## begin PROVIDED RECORDS

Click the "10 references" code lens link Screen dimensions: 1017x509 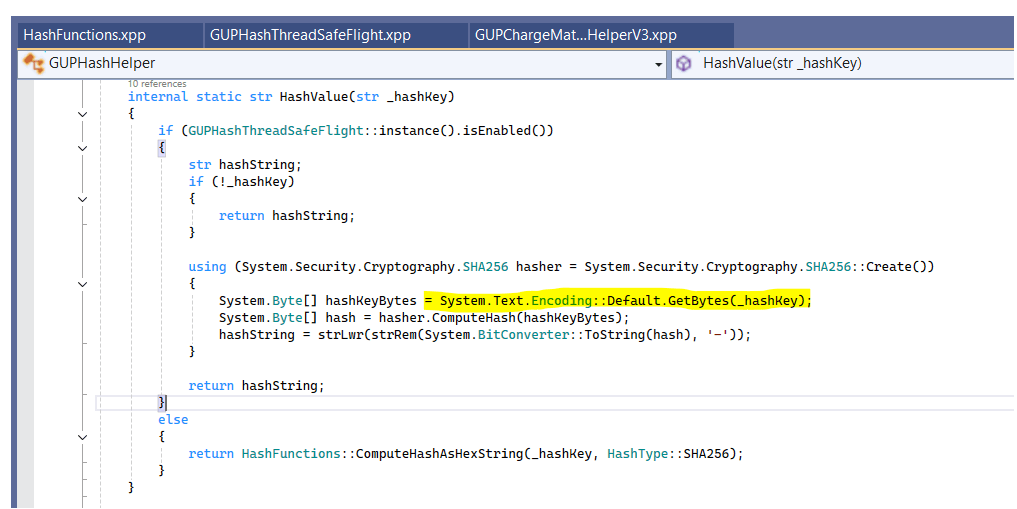pyautogui.click(x=157, y=84)
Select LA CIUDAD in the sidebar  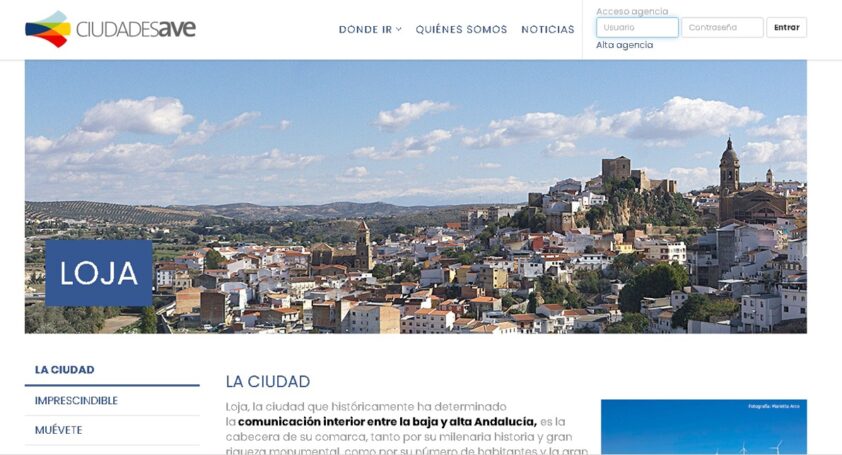(65, 370)
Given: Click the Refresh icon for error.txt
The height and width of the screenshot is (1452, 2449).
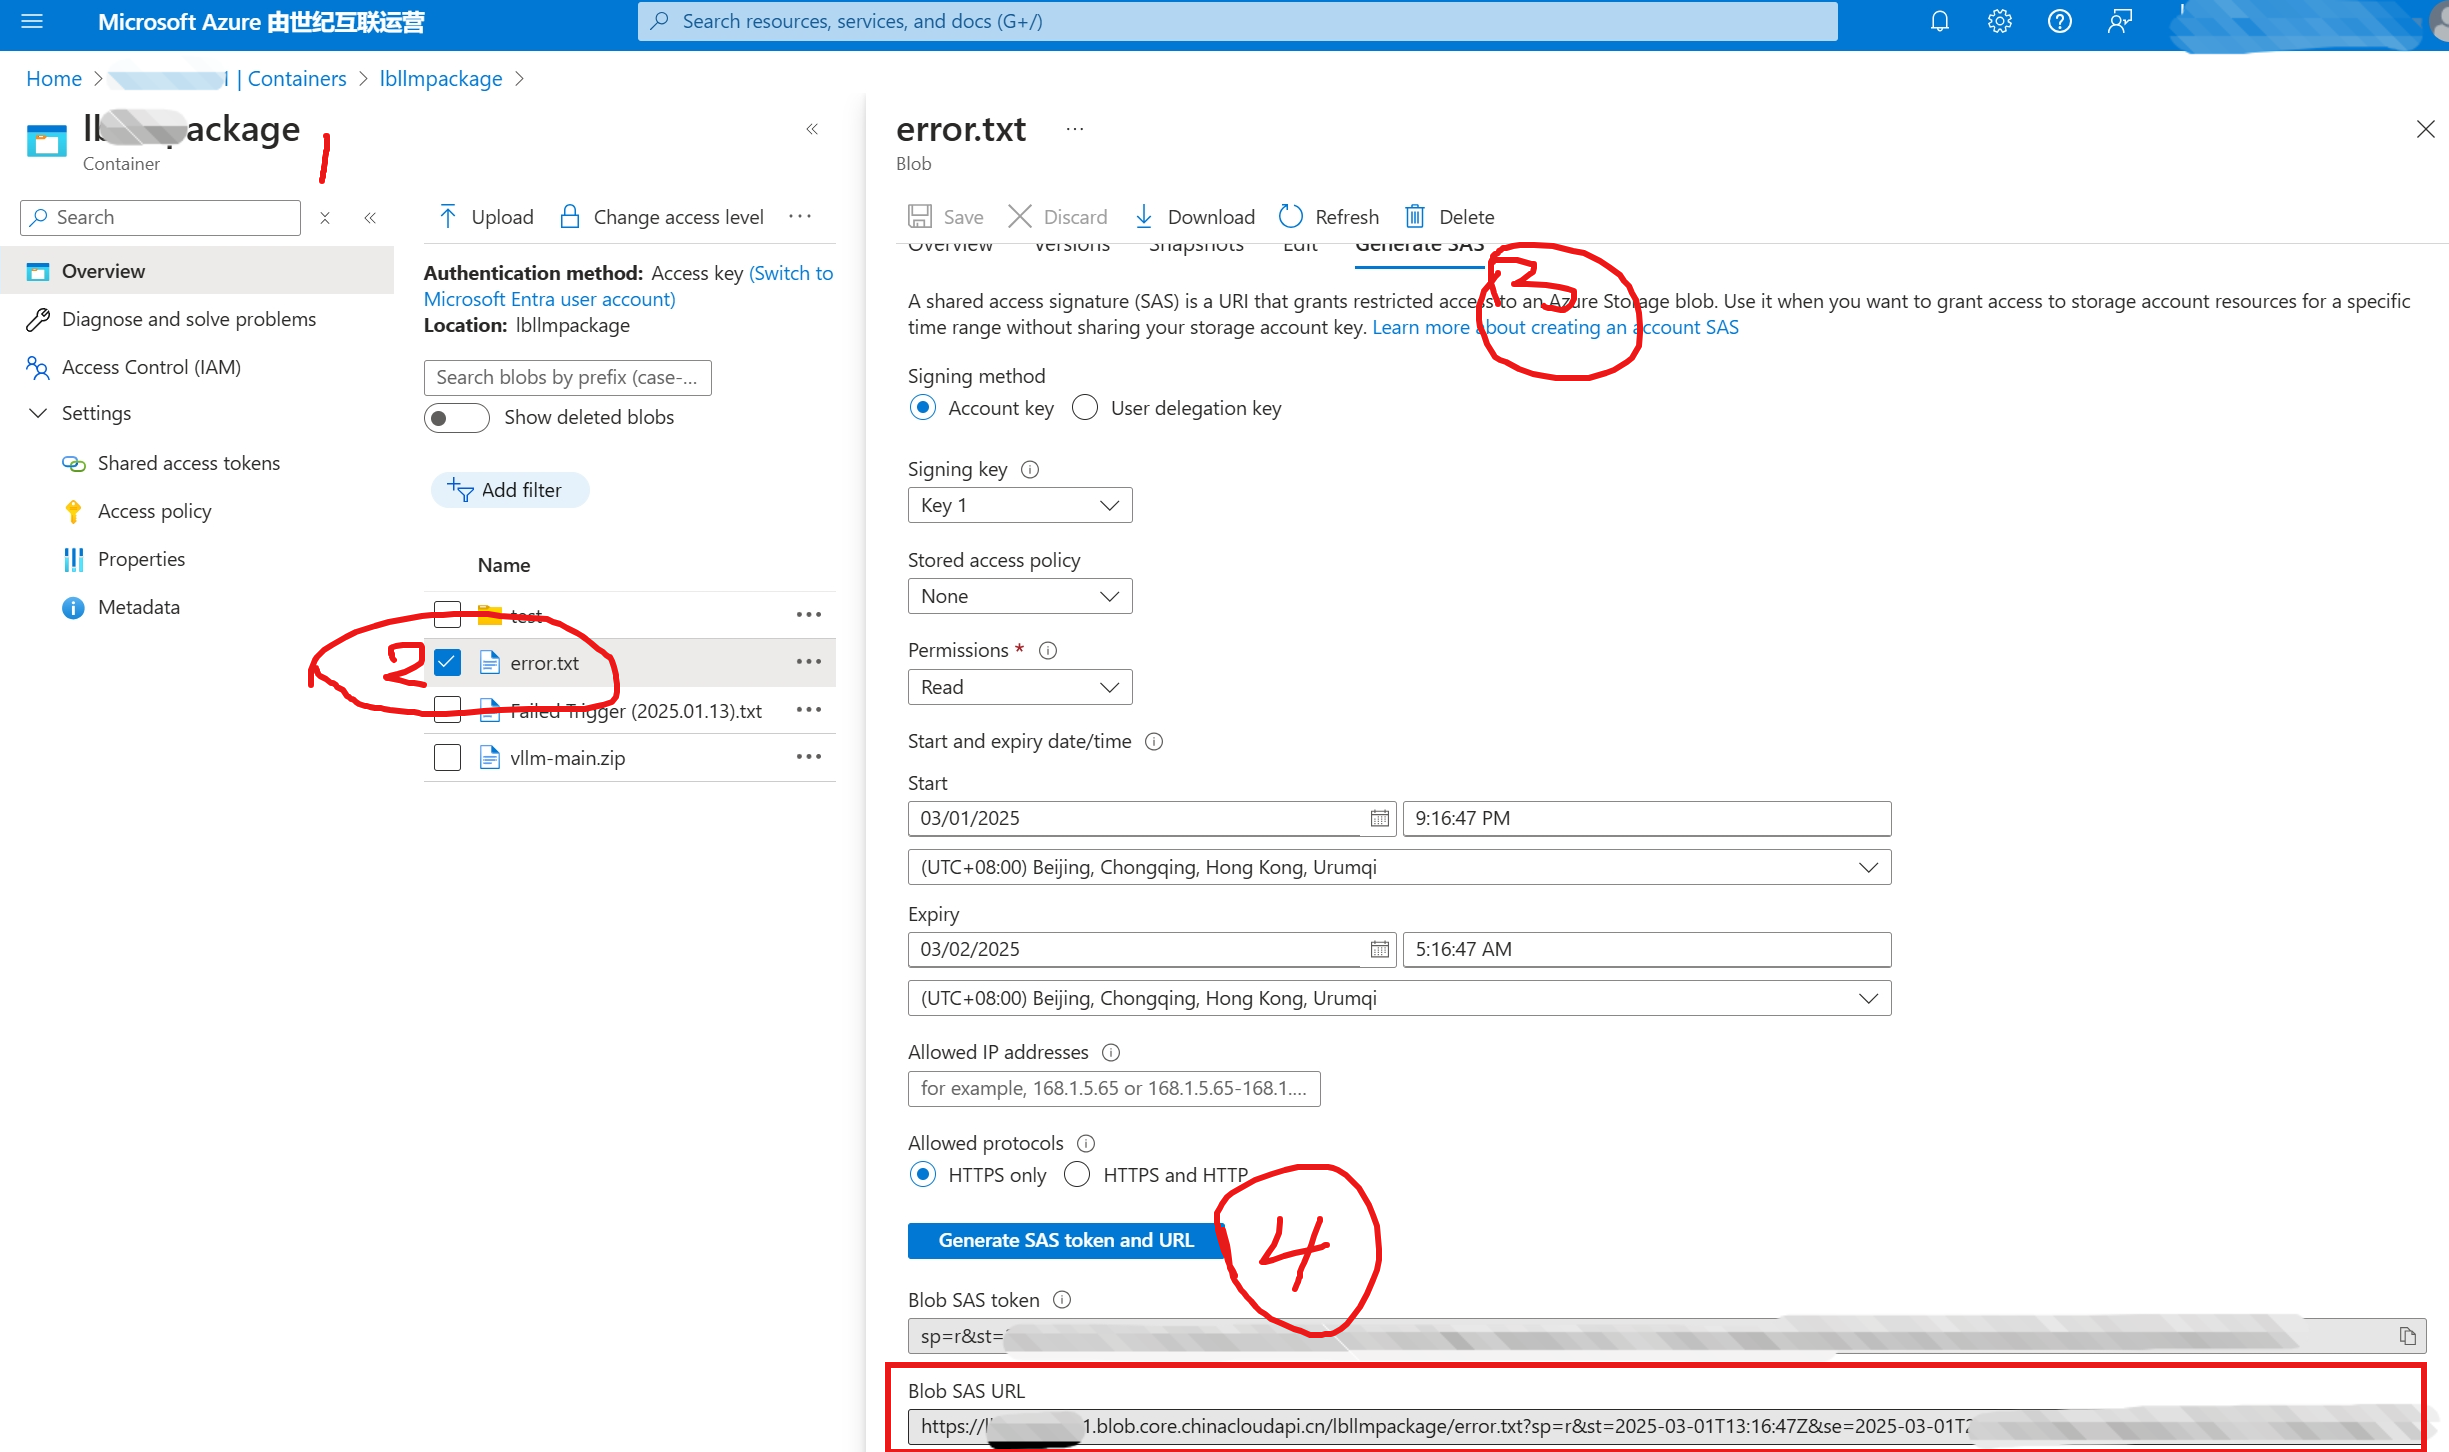Looking at the screenshot, I should 1290,216.
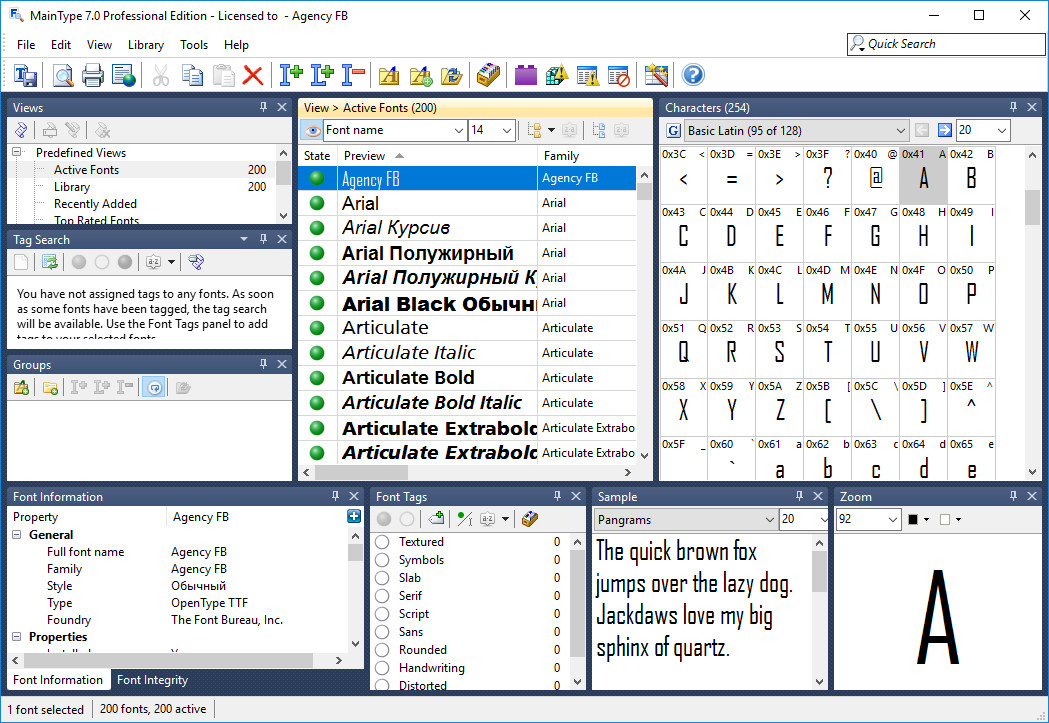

## end PROVIDED RECORDS

REQUEST ->
Rewrite the entries from the line with "Given: Click the Refresh icon for error.txt" up to and including the last line of the entries, changing "Refresh" to "Reload" and leaving everything else as it is. Leave the pictures out of your answer.

RESPONSE BELOW ->
Given: Click the Reload icon for error.txt
The height and width of the screenshot is (1452, 2449).
Looking at the screenshot, I should 1290,216.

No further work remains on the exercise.